This Month's Story
“Paul, stop! Back up!”
I stopped the pickup and backed to the small bridge draining the first of the two marsh lakes just north of the road.
“Look over there,” she pointed to an area at the far end of the lake.
We were out driving along Railroad Road north of Clermont Harbor. It was a Sunday kind of thing. We were looking in the several large marsh areas around Clermont Harbor in hopes of seeing some tricolor herons or maybe, with luck, a small blue. What she was pointing to was something completely unexpected.
White Pelicans!
About twenty or thirty of these extremely large birds were moving about behind a headland of marsh grass. They were feeding in a rather loose fashion; probably on fingerlings exiting from some small stream into the lake beyond the headland.
They made a grand sight and, as usual, I didn’t have my camera.
I don’t suppose there is any secret to my love of white pelicans. I have written before about how their brief visits are entwined in Stella and my lives. Unlike the brown pelicans, the white pelicans find the waters of the Sound too rough to do their paddle about fishing and so Stella and I seldom see them in front of our house. But the times we have seen them near the house and in other places in the area have been memorable.
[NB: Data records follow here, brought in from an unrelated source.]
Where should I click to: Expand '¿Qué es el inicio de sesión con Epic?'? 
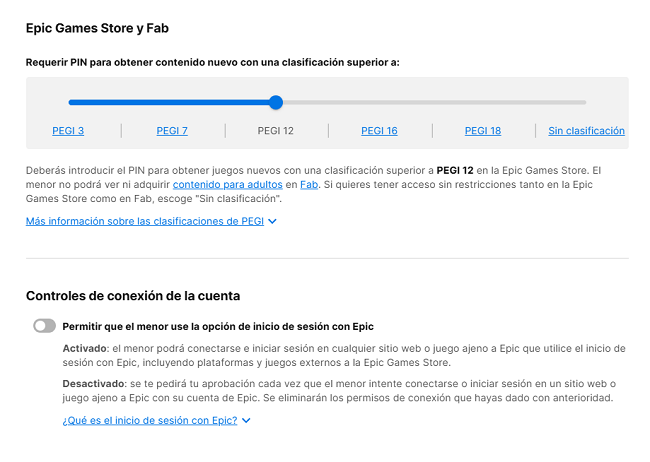point(150,420)

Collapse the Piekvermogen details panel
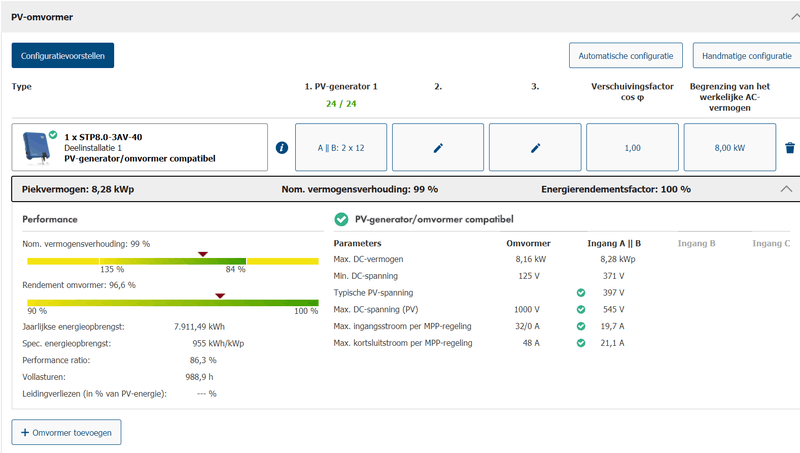pyautogui.click(x=785, y=188)
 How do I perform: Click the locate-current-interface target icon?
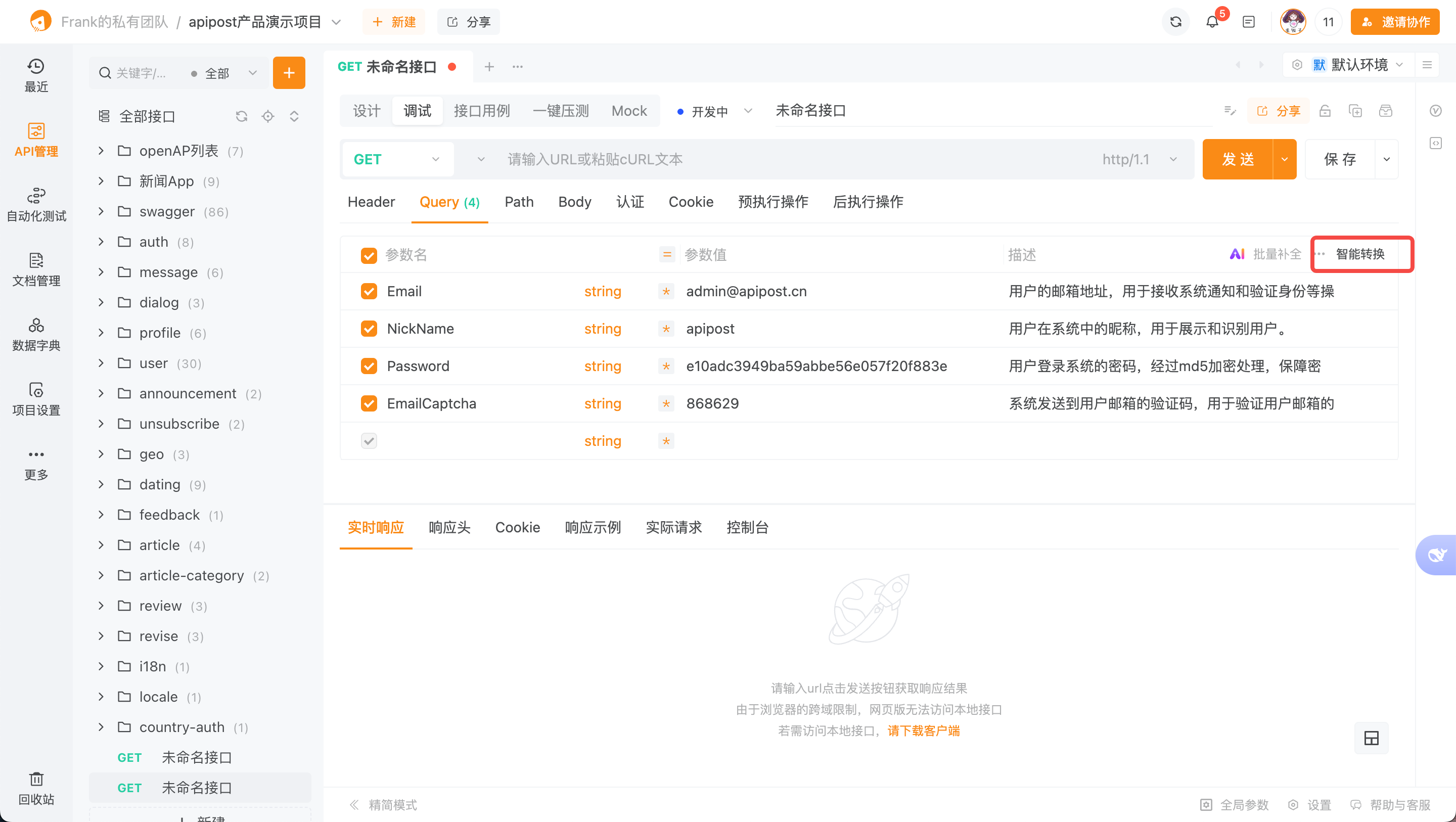pos(268,116)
Usually our sightings have been of groups of whites that range in numbers from a dozen or so birds to hundreds. As I said they are big. They have extraordinary wing spans of nine feet! The brown pelican is no slouch as to wing span, but it’s six or so feet spread is a third less than its cousin. I’m always impressed when I see them. The sighting of several hundred of these huge birds swimming in groups, taking off and landing and soaring high above in the sky is a startling spectacle. A great spread of wings, a feast for the eye of immense beauty.
Their presence in large groups is necessary for a practical reason. Whites don’t dive on their prey like the brown pelicans that we find so prevalent in the open waters of the Mississippi Sound, but rather they form a curved line in the water to flush their prey ahead of them and then, closing the circle, they dip their enormous beaks down and scoop up their meal. Hence their desire for calm water and the reason they are found in our back bayous and bays such as the marsh lake we were looking at the other Sunday.
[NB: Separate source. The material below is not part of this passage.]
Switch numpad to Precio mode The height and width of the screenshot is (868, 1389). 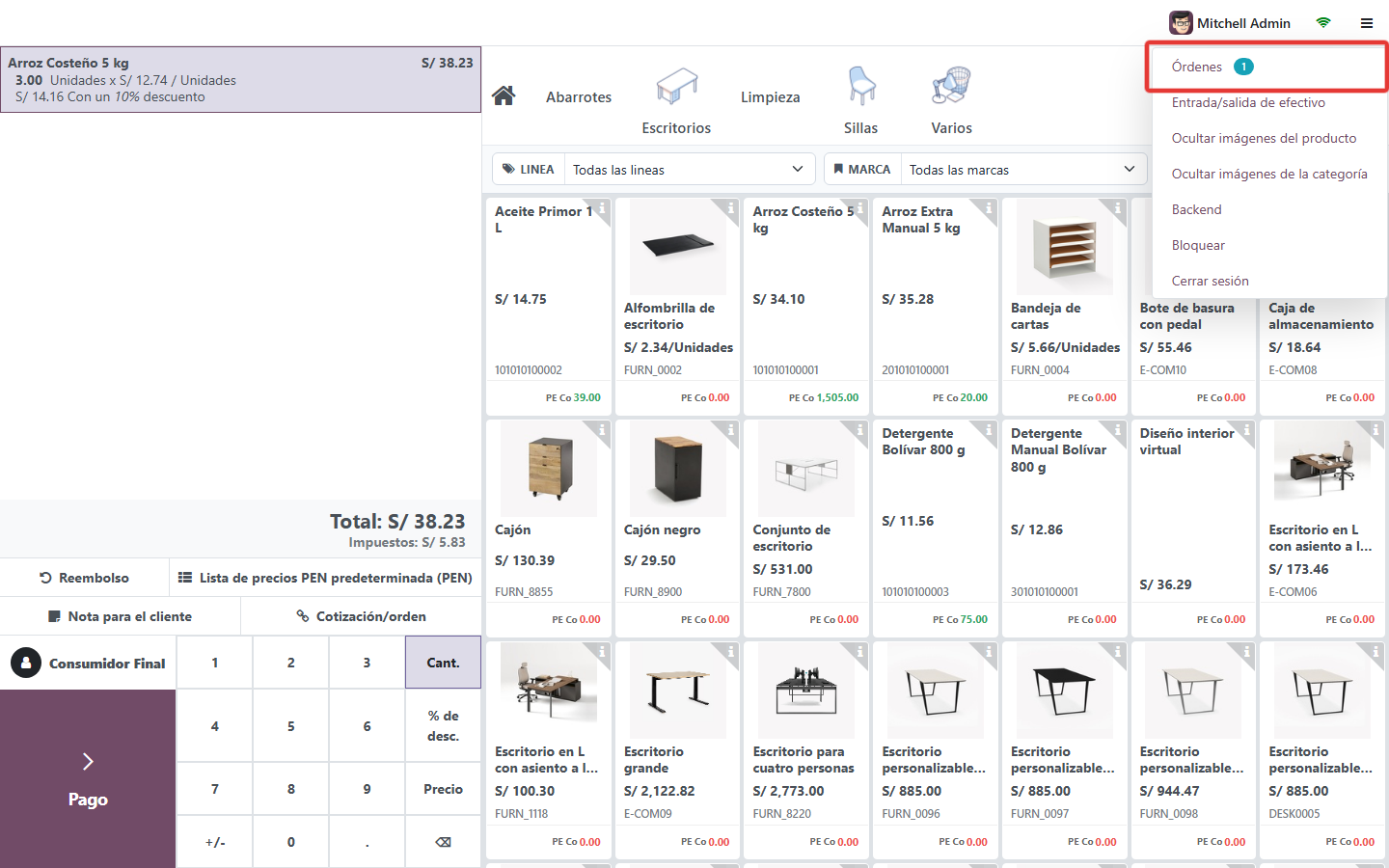[443, 789]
I talked about all this recently to an amateur photographer friend, Mickey Ladner, remarking that when I do see a group of white pelicans, I invariably don’t have a camera and over a period of years have missed a great many superb photographs. Mickey is an a native of Bay St Louis. He went to school in the Bay and lived on Union Street. He now lives in Gulfport but still considers himself a Bay person.
After listening to my sorry tale, he said, “I have some great pictures of white pelicans. I’ve made a hobby of taking them and have a large collection, let me send you a few.”
And so, I recently received in the mail a CD from Mickey with the beautiful pictures that are shown on this page. He wrote saying that these were taken outside of Batesville, MS at the Sardis Dam spillway. The pictures are here for you to enjoy. They are, I will admit, far superior to any pictures of these beautiful birds than I would have taken. If you like them, you can thank Mickey for their splendid quality.
Look at them carefully.
I’ve been told that a number of large condominiums are to be built in the immediate area and that despite mitigating wetland rights, a great deal of the regional marsh is to be molded into a golf course. In may well be that the next time you want to see a tricolor heron, or a small blue heron or perhaps some of those magnificent white pelicans, you’ll have to go to the condominium’s air-cooled, exclusive club house.
There the club will have pictures of them in large, expensive frames over the leather chairs near the bar. Those pictures will have to satisfy you.